SHORT EXERCISE:
Can you convert the part of the entries that opens with the line containing "Toggle Must be an organisation to buy" and closes with the line containing "point(362,46)" into a JSON list of strings, one per line, with blank lines dropped? Leave the pictures out.
━━━ DATA ENTRIES
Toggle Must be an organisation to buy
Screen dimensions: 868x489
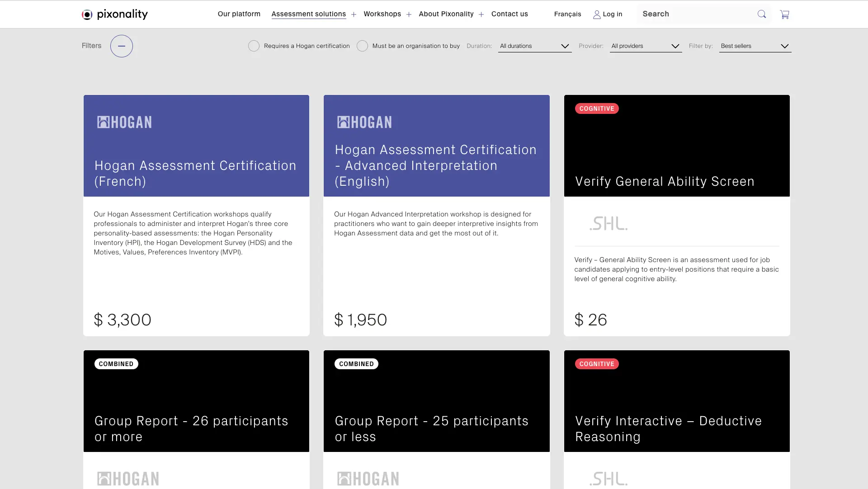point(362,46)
━━━━━━
━━━ DATA ENTRIES
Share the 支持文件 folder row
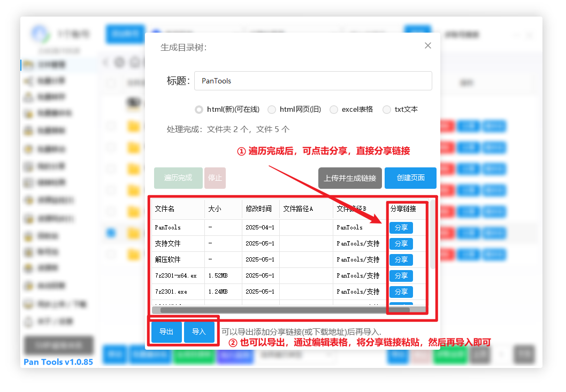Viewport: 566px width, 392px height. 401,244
━━━━━━
━━━ DATA ENTRIES
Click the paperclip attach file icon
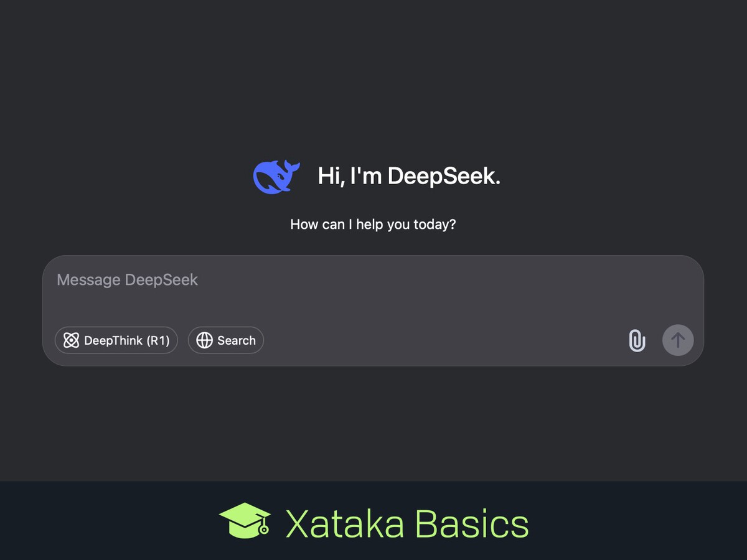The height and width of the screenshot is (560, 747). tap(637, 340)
━━━━━━
EXERCISE RESULT:
[
  "Toggle Must be an organisation to buy",
  "Screen dimensions: 868x489",
  "point(362,46)"
]